▶ ページ本文

__________________________________________________

「視覚障害者のタクシーでの困りごと」

番組制作担当の塚本です。

視覚障害の方々にとって、移動の足をどのように確保するかは重要な問題です。

運転手不足から、バス路線の廃止が目立つ中で、タクシーを利用するケースが、今後増えることが予想されます。

1月21日(日)に全日本視覚障害者協議会が、タクシーをテーマにしたオンライン集会を開き、全国から60名余りが参加しました。

このオンライン集会で議論されたポイントを幾つか紹介します。

先ず、身近な公共交通機関である鉄道路線は、この30年間で1431kmが廃止され、バス路線はこの10年間で16061kmに及ぶ路線が廃止され、交通の空白地が増大しています。

人が生きていくうえで欠かせないものとして、「衣食住」が挙げられますが、視覚障害者にとっては、「交住食医」が欠かせないという指摘がありました。

これは、交通・住宅・食事・医療が視覚障害者の生活の根幹をなすという意味でしょう。

次に、視覚障害者がタクシーを利用するときのトラブル事例としては、タクシーを降りた時が、最も問題が多いとの事です。

例えばタクシーを道路端ギリギリの所に停められたため、誤って「どぶ川に落ちた」「田んぼに落ちた」などのケースもありました。

__________________________________________________

▶ 作業内容
視覚障害者のタクシー利用に関する本文を、最後の文の後から書き継いでください。

__________________________________________________

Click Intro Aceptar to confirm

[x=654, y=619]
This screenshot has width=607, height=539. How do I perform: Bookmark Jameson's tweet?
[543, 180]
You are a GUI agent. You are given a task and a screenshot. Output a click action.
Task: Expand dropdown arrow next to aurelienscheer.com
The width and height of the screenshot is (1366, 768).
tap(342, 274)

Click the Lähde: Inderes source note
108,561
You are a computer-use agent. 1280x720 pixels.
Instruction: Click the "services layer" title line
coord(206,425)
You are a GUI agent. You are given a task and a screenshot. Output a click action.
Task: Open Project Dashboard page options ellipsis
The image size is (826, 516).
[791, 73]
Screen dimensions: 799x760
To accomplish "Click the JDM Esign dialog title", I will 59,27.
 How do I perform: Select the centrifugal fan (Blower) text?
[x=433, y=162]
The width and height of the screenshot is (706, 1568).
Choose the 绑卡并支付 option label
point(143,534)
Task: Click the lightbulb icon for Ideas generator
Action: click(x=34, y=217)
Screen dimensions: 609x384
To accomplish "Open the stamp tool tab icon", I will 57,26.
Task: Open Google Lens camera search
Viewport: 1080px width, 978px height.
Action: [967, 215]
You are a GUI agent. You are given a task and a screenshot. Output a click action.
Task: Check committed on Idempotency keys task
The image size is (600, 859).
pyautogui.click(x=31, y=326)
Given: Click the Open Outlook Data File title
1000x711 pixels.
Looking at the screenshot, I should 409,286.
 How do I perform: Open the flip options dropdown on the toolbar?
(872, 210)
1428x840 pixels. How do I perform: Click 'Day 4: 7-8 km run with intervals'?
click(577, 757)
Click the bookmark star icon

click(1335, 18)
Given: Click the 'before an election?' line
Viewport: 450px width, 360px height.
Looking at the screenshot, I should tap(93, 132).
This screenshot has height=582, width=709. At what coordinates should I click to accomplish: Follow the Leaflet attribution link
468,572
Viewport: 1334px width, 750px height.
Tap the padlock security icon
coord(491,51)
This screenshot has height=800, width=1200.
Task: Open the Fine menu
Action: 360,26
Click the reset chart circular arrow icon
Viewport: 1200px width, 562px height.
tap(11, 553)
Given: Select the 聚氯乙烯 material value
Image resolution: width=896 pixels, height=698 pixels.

__________________________________________________

▶ 想定解答
病院の前で降ろされても、入り口がどこにあるのか分からないので、方向を指示して欲しいという声もあるようです。

また、今年4月からタクシー業界に導入されるライドシェアについては、強い異論が出されました。

ライドシェアとは、これ迄、2種免許を持っている人しかタクシーの運転手になることは出来ませんでしたが、今後は1種免許しか持っていない人が、自家用車を使って乗客を乗せ、運賃をもらうことが出来るようになるというものです。

こうした自家用車の管理はタクシー会社が行い、配車はアプリで管理するという事ですが、視覚障害者にとっては、アプリは極めて操作しにくいようです。

ライドシェアの解禁よりは、NPO法人など営利を目的としない団体が、障害者や高齢者を対象に運行する福祉有償タクシーが増えることを望む声もあるようです。